WASHINGTON - A tour bus crash last year that claimed 15 lives was caused by a driver suffering from too little sleep and a bus company that provided too little safety oversight, the National Transportation Safety Board said Tuesday.
The five-member board, in a unanimous vote, said the driver, Ophadell Williams, had almost no sleep in the three days leading up to the March 12, 2011, accident except for naps he took on the bus while passengers were inside a Connecticut casino gambling.
The bus was traveling at 78 miles per hour in a 50-mile-per-hour zone of Interstate 95 while returning to New York’s Chinatown when it ran off the road, clattered along a highway guard rail, toppled over, and crashed into the support pole for a highway sign. The pole knifed through the bus front to back along the window line, peeling the roof off all the way to the back tires. Besides those killed, 17 other passengers were injured, some severely.
There was no sign that Williams attempted to brake or steer the bus back onto the highway after striking the guard rail, another indication his performance was degraded by fatigue, investigators told the board. They stopped short of saying Williams had fallen asleep.
Williams has pleaded not guilty in New York to charges of manslaughter and criminally negligent homicide. Williams’s attorney did not respond to a request for comment.
“For years, speed has been a factor in accidents,’’ said Deborah Hersman, chairman of the National Transportation Safety Board. “And, we’ve seen in investigation after investigation the tragic results of the degraded performance from fatigue. Together, fatigue and speed are an especially lethal combination.’’
The circumstances of the New York accident were a perfect storm for creating driver fatigue, said Jana Price, an agency specialist on human performance.
Williams worked mostly overnight shifts, driving to the casino before midnight and returning in the morning. On his days off, he would switch to a nighttime sleep schedule, a transition that creates a feeling of fatigue similar to jet lag, Price said. During the three days prior to the accident, Williams’s cellphone and rental car were in almost continuous use during the daytime hours when he had said he was sleeping, investigators said.
Federal regulators shut down the bus operator, World Wide Tours of Greater New York, after the accident for safety violations. Williams had not turned in any driver’s logs while working for the company as required by federal safety regulations, yet World Wide took no action, investigators said. He had been fired by two previous employers and had 18 suspensions of his driving privileges over two decades when he was hired by World Wide.

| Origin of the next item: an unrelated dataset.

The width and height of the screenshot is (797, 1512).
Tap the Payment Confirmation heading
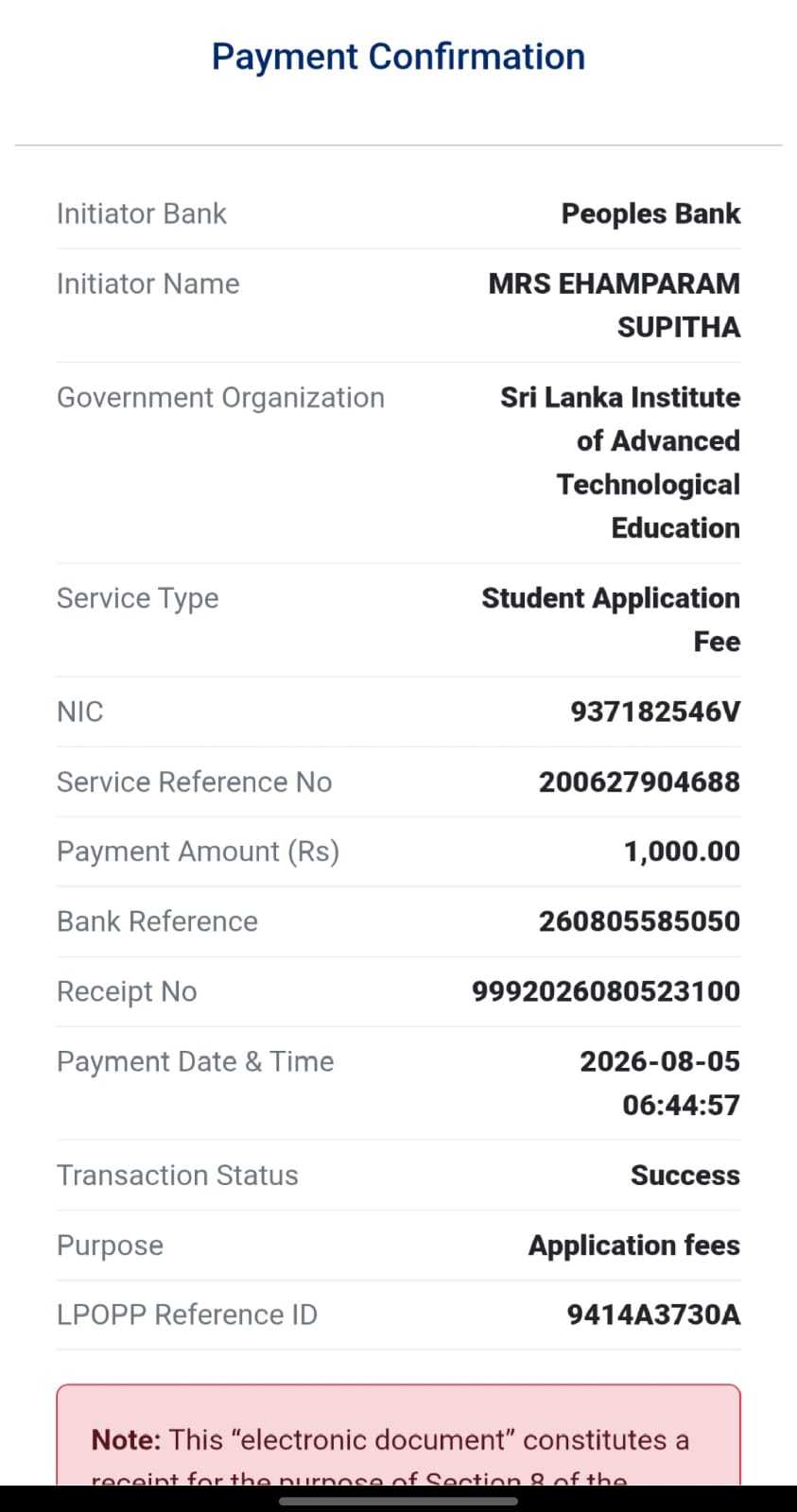coord(398,57)
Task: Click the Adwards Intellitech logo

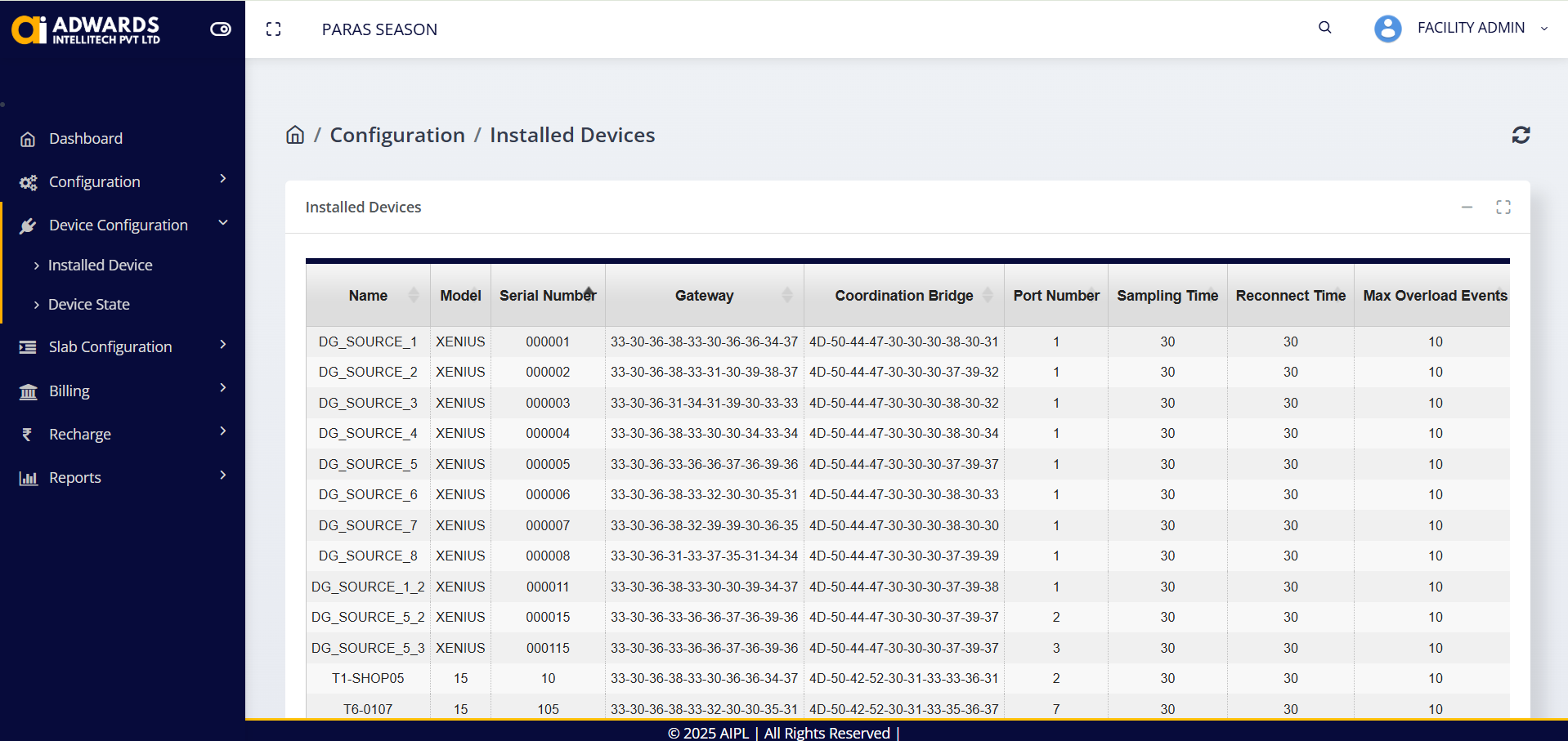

After World Wide was shut down, the company’s employees, buses, and other assets were transferred to a closely related company with similar ownership, Great Escapes, investigators said. That company continues to operate, they said.
The accident might have been prevented, or its severity lessened, if the bus had not been speeding, investigators said. The board also recommended that federal regulators require advanced speed-limiting devices on newly-manufactured heavy trucks and buses.
The New York accident, and other fatal accidents in New Jersey and Virginia last spring, sparked an investigation by the Federal Motor Carrier Safety Administration into the safety of curbside bus operators. Last week, government safety officials shut down more than two dozen curbside bus operations that mostly ferry passengers in the busy East Coast transportation corridor between New York and Florida.